Crimean-Congo Hemorrhagic Fever Virus is a potentially deadly disease that is transmitted by certain ticks. While no cases have been reported in humans in France yet, there is a real risk of the disease emerging on the Mediterranean coast.

As summer approaches, Santé publique France is warning about the risk of transmission of a virus that can cause a serious illness: Crimean-Congo Hemorrhagic Fever (CCHF). This disease, which is present in Asia and Africa, is now affecting southern France. The virus was first detected in France in October 2023, in ticks collected from cattle in the Pyrénées-Orientales and Corsica. This infection can cause fever, chills, digestive problems in humans, and in rare cases, severe forms with uncontrolled bleeding, which can be fatal.

The Crimean-Congo Hemorrhagic Fever is transmitted by the bite of infected Hyalomma marginatum ticks. This species of ticks is different from other ticks found in France: it is larger (up to 8 millimeters) and has striped legs. It has been present for about ten years on the entire French Mediterranean coast: Pyrénées-Orientales, Aude, Hérault, Gard, Ardèche, Drôme, Bouches-du-Rhône, Var, and Alpes-Maritimes.

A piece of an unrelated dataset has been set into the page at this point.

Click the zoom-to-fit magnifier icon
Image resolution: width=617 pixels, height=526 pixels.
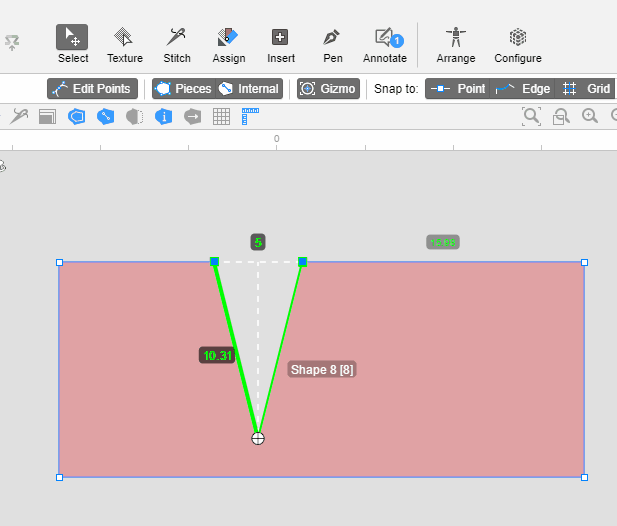[531, 116]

While no human cases of Crimean-Congo Hemorrhagic Fever have been reported in France to date, the French Agency for Food, Environmental and Occupational Health & Safety (Anses) estimates that “the risk of the disease emerging in the territory is real.” About ten cases have already been reported in Spain.

In case of infection, the symptoms can sometimes be difficult to interpret. In humans, Crimean-Congo Hemorrhagic Fever generally causes flu-like symptoms with digestive problems, which can initially resemble intestinal flu. In some cases, the disease can worsen and result in a hemorrhagic syndrome, with a fatality rate of 5 to 30%.

The Hyalomma marginatum ticks are particularly present in spring and summer, in dry areas such as scrublands or maquis: pastures, hiking trails, fields, crops, orchards, vineyards, etc. The main way to prevent tick bites is to protect your body when in nature. Authorities recommend wearing clothing that covers the legs and arms, preferably light-colored to better see the tick, and closed shoes.

It is also important to regularly inspect your body and that of your loved ones, and have a tick remover or fine tweezers to quickly remove the tick in case of a bite. It is worth noting that there is also a risk of infection by the virus in case of contact with animal blood. The Hyalomma marginatum tick is mainly found on large animals such as horses, cows, sheep, goats, deer, roe deer, wild boars, etc., which can be carriers of Crimean-Congo Hemorrhagic Fever.

Studies are ongoing to assess the risk of the development of the Crimean-Congo Hemorrhagic Fever virus in humans in France.